A prospective, single-arm, observational study was conducted in a single university hospital. The attending anesthesiologist monitored the study participants using the EPAD automated SSEP device and an intervention was made if there was an alert during TSA surgery. The median, radial, and ulnar nerve SSEP on the operative arm, as well as the median nerve SSEP of the nonoperative arm were monitored for each patient. All patients were evaluated for postoperative neurological deficits 6 weeks postoperatively.
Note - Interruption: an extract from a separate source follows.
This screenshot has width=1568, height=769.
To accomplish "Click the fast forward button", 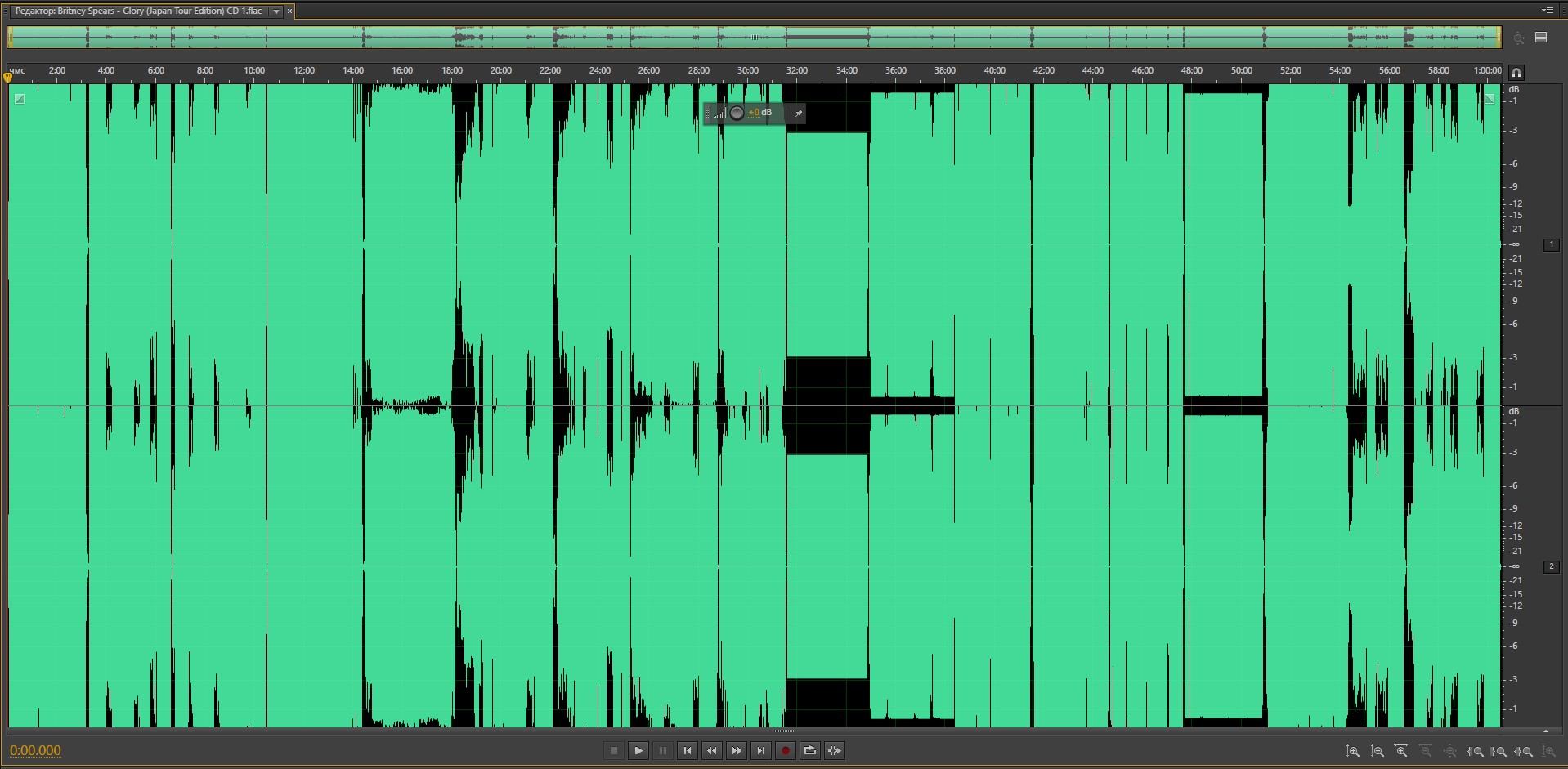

In total, 21 patients were consented and were successfully monitored. In total, 4 (19%) patients developed intraoperative abnormal SSEP signal changes in the operative arm, in which 3 were reversible and 1 was irreversible till the end of surgery. Median and radial nerves were mostly involved (3/4 patients). The mean cumulative duration of nerve insult (abnormal SSEP) was 21.7±26.2 minutes. Univariate analysis did not identify predictor of intraoperative nerve insults. No patients demonstrated postoperative peripheral neuropathy at 6 weeks.
A high incidence (19%) of intraoperative nerve insult was observed in this study demonstrating the feasibility of using an automated SSEP device to provide a timely alert and enable an intervention in order to minimize peripheral nerve injury during TSA. Further randomized studies are warranted.